As noted on Macromedia's website: In June 2003, NPD Research, the parent company of MediaMetrix, conducted a study to determine what percentage of Web browsers have Macromedia Flash preinstalled. The results show that 97.4% of Web users can experience Macromedia Flash content without having to download and install a player.
Up to this point I had believed that macromedia's statement was probably quite accurate. The sample size of the study was most probably significantly large, which is always a prerequisite of a true-to-life study.
However it wasn't until I recently introduced some flash content onto our company's website that I realised that not everyone in my office could actually view flash content on their MSIE6 browsers. Of the 11 computers I looked at, 3 of these could not view flash. Now I realise that my sample is small, but I definitely thought when looking at this 97% figure that more in my office would be able to view flash content.
How this situation came to be, is besides the point. From where i'm standing this is a situation quite possibly repeated widely across the world. We must remember that the majority of us at WebmasterWorld are 'computer experts' of varying degrees. There must be a large number of people out there who are internet enabled, but who's knowledge means that they do not have flash player and do not know how or where to get it.
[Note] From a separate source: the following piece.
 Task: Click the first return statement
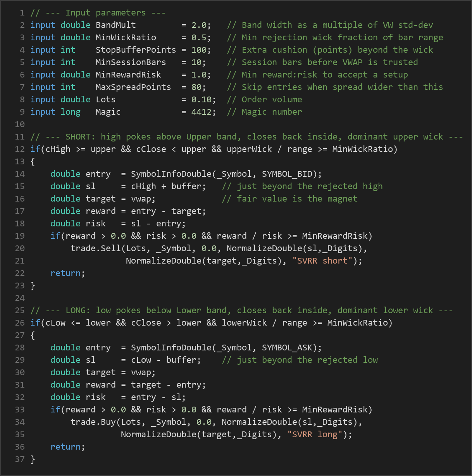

Are we all conscious enough when it comes to the numbers of flash enabled browsers out there? or does Macromedia's statement provide enough comfort for us?
Flash does get installed automatically so it could be high.
I don't see details of the research method in the report. I also take it the estimated error is from Macromedia not from NPD. From a quick check of the NPD site their panels are self selected with the promise of
Making a difference
I'm not sure how much this self selected group differs from the general Internet population. Anyone got any ideas?
Anyone got their own data?
(Notice that the prevalence of Flash 6 is in the low to mid 80's but version 5 format is mid to low 90's.)
I do think that NPD is not getting the not so computer-savvy users, and that they're attracting people for the panel that are, let's say "fun-oriented." The kind of people that will have Flash installed.
However, they're likely to make some kind of correction. But I believe researchers in general tend to be too optimistic about their sample being representative.
It's not on my PC, at least not integrated into the browser. Or any of the computers that I manage for that matter (two small networks and a handful of hardware clients). Guess I am the minority but somehow I don't feel bad about this.
Flash is abused 90% of the time for ad content that I don't care to see (or hear) or suck my bandwidth. If there is an animation I want to enjoy I just download it first and play it back outside the browser.